● **Activity**
Somewhere below, one line contains "This screenshot has height=583, width=626." and a later line contains "Click the toll". Output those two lines and everything between them exactly, and nothing else.

● **Supplied entries**
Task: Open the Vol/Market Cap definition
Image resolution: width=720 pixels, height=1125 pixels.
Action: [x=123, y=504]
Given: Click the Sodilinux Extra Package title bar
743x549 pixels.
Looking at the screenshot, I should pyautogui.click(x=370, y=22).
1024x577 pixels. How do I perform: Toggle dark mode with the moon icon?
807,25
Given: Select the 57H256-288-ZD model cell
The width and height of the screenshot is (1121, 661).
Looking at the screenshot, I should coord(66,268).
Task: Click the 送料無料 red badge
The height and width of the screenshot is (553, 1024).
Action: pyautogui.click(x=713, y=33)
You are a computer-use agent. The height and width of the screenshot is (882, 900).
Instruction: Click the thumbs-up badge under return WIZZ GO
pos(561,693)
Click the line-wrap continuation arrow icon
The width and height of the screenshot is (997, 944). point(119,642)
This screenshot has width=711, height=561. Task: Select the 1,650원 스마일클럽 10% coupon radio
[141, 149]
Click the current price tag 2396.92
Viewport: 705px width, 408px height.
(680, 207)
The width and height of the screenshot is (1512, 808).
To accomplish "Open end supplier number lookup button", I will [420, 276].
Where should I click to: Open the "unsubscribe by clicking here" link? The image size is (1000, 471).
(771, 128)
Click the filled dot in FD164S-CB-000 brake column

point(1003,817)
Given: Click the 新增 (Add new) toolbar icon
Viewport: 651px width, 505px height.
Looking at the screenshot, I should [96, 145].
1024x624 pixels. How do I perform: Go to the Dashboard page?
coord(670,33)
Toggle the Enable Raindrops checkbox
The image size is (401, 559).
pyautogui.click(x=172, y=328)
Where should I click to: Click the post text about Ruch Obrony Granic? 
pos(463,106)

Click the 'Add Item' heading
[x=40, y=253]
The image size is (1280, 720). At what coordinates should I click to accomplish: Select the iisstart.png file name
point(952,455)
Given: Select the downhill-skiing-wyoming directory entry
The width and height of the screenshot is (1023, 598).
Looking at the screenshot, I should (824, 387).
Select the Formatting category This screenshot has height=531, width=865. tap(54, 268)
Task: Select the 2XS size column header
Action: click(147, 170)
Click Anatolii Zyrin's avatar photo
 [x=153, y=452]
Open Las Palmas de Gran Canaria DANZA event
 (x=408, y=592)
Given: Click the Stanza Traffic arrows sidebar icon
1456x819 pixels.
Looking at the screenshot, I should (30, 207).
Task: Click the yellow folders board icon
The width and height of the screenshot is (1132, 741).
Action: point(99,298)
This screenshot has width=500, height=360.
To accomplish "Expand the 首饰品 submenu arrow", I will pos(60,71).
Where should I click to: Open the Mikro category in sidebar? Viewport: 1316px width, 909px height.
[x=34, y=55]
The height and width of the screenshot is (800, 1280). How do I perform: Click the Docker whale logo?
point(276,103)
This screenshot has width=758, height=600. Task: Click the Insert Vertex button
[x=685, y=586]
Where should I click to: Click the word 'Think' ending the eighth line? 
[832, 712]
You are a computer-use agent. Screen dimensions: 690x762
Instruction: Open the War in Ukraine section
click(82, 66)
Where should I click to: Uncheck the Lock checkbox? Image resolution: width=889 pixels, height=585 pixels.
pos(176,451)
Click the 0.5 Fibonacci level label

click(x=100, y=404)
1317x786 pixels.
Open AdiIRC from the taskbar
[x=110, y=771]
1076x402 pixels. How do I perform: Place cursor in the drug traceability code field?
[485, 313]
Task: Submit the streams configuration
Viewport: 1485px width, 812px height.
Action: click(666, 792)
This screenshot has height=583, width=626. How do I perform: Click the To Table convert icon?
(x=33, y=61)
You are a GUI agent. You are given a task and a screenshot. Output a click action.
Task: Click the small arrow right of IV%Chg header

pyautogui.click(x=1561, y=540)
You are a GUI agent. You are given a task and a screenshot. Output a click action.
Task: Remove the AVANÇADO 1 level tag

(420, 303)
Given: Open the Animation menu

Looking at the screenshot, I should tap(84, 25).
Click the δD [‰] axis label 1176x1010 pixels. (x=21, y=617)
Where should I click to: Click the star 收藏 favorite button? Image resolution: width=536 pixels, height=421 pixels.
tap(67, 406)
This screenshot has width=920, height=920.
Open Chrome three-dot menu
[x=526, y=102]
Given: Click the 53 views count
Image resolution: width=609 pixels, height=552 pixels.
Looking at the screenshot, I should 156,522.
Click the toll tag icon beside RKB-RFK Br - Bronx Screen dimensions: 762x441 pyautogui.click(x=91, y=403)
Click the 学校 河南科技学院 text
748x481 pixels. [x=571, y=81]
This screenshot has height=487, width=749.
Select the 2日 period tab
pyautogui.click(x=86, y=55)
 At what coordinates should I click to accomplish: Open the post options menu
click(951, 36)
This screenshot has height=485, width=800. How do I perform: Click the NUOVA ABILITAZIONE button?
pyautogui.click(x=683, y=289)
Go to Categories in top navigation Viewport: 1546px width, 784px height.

● **Answer space**
This screenshot has height=583, width=626. How do I perform: Click the To Table convert icon?
(x=33, y=61)
You are a GUI agent. You are given a task and a screenshot. Output a click action.
Task: Click the small arrow right of IV%Chg header

pyautogui.click(x=1561, y=540)
You are a GUI agent. You are given a task and a screenshot. Output a click action.
Task: Remove the AVANÇADO 1 level tag

(420, 303)
Given: Open the Animation menu

Looking at the screenshot, I should tap(84, 25).
Click the δD [‰] axis label 1176x1010 pixels. (x=21, y=617)
Where should I click to: Click the star 收藏 favorite button? Image resolution: width=536 pixels, height=421 pixels.
tap(67, 406)
This screenshot has width=920, height=920.
Open Chrome three-dot menu
[x=526, y=102]
Given: Click the 53 views count
Image resolution: width=609 pixels, height=552 pixels.
Looking at the screenshot, I should 156,522.
Click the toll tag icon beside RKB-RFK Br - Bronx Screen dimensions: 762x441 pyautogui.click(x=91, y=403)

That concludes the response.